#### Requisiti:
Raccolga ogni riga del materiale in cui compare la stringa "coordinates", distinguendo tra maiuscole e minuscole.

╔══

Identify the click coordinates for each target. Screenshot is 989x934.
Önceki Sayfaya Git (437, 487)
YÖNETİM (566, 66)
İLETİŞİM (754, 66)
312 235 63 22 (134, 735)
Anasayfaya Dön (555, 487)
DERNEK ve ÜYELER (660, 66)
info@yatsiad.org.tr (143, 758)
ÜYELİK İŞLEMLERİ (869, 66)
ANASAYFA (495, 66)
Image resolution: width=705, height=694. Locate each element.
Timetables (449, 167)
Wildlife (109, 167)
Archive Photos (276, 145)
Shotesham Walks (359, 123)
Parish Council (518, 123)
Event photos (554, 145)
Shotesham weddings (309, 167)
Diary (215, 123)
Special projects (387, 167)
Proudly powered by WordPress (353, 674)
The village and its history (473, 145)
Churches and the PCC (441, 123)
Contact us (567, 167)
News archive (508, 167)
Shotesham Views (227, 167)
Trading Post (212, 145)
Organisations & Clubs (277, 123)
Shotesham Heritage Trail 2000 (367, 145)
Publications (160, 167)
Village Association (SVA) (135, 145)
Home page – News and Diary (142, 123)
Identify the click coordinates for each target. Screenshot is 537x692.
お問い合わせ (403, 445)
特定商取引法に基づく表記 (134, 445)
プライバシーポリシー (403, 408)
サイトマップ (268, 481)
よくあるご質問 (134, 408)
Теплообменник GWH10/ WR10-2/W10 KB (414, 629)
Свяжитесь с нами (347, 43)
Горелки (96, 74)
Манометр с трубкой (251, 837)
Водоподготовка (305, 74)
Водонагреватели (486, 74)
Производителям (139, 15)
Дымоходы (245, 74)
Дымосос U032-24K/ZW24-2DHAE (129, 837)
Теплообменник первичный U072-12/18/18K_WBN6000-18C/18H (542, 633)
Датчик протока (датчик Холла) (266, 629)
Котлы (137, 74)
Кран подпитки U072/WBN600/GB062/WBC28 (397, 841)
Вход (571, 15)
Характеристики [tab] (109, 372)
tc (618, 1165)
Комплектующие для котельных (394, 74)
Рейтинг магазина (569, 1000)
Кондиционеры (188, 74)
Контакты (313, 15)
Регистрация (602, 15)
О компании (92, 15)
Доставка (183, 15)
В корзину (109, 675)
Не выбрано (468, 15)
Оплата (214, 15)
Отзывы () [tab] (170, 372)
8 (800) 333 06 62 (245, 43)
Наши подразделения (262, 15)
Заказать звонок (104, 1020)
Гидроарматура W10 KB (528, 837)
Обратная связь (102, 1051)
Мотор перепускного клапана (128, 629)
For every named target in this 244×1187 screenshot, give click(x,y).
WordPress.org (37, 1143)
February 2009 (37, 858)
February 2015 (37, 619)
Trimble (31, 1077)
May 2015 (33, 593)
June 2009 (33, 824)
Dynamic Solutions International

╚══

#### Soluzione proposta:
Identify the click coordinates for each target. Screenshot is 989x934.
Identify the click coordinates for each target. Screenshot is 537x692.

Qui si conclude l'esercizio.